§ ACTIVITY
Work out how many lines of the records hold the string "window", and reply with that number alone.
-*-
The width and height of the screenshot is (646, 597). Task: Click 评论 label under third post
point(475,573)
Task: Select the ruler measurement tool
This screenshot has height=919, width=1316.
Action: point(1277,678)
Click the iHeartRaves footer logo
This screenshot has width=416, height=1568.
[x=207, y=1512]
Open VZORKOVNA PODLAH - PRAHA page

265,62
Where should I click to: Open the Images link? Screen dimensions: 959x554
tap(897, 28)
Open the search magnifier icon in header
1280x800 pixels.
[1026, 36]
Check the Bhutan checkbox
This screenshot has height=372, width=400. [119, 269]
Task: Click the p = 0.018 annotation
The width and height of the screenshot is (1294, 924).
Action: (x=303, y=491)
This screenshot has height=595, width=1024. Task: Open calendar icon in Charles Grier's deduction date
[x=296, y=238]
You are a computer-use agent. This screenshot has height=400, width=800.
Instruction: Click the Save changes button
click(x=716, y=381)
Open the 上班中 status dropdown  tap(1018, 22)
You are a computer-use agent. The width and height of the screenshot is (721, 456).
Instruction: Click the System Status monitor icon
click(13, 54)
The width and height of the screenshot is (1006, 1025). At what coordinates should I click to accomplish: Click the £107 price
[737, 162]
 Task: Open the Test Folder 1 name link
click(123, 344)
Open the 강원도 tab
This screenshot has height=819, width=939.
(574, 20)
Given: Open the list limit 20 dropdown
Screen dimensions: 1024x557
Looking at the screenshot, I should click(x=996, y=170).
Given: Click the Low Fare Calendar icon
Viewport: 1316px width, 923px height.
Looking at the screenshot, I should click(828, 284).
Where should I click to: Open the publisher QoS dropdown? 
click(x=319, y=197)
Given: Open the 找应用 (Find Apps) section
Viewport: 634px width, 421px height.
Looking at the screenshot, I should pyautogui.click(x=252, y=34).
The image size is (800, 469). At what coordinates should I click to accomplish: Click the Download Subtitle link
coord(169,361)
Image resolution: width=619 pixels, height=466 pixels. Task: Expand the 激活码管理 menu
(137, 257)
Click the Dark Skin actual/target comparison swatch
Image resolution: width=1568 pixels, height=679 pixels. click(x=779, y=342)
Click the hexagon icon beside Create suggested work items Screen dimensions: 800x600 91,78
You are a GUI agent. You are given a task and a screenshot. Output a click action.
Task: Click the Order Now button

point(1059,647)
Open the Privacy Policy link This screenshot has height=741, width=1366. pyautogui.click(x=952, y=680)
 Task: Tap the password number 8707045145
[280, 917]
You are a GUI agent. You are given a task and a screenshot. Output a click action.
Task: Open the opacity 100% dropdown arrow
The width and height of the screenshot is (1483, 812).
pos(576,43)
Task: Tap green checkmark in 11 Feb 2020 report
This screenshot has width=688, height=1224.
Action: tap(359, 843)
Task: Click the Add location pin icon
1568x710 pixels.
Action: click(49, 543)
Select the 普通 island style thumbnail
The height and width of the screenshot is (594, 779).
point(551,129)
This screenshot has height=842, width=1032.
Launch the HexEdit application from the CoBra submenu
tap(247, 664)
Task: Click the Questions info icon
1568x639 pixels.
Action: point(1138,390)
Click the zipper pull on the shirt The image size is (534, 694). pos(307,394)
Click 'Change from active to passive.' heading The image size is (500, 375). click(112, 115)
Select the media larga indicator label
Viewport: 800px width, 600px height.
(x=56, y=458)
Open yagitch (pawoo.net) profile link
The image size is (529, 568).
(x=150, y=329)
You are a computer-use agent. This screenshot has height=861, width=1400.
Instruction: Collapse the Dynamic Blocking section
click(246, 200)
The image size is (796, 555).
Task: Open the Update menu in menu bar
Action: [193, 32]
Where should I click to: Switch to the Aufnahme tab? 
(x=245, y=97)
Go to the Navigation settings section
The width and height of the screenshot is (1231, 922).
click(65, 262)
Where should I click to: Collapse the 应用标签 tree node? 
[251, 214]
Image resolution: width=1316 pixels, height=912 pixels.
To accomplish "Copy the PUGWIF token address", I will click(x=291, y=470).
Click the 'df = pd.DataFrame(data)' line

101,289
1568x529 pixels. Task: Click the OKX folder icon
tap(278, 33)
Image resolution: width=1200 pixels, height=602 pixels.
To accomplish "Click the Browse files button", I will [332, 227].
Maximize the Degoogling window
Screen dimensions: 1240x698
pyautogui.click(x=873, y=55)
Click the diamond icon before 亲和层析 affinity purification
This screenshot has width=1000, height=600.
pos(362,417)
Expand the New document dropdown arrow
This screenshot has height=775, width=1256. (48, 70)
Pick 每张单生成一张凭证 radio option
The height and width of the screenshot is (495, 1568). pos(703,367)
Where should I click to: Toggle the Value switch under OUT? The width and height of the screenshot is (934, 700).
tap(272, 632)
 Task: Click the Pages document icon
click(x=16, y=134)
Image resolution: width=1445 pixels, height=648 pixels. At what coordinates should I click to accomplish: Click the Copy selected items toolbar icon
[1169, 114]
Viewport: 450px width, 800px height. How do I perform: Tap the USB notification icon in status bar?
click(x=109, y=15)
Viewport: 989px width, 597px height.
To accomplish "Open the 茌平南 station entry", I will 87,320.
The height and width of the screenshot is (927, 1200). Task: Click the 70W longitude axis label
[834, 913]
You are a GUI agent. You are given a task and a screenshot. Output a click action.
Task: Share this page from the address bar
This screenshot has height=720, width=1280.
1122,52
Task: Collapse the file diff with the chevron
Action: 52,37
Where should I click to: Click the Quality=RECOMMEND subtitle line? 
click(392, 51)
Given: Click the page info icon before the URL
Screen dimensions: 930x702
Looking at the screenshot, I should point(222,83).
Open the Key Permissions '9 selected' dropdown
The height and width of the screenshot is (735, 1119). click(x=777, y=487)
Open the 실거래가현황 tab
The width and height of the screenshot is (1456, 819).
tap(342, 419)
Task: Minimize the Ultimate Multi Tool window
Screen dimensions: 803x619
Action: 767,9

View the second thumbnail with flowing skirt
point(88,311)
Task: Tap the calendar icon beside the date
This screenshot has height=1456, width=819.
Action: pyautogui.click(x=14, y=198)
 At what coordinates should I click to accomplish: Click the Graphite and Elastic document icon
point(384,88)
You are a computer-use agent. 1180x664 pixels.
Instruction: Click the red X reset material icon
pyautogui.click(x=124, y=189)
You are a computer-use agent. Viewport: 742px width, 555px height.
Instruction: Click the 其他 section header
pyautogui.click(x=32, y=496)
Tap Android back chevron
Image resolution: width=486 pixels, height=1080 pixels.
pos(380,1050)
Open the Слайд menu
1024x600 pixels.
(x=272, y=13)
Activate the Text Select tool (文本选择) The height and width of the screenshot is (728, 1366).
-*-
§ RESULT OF THIS TASK
2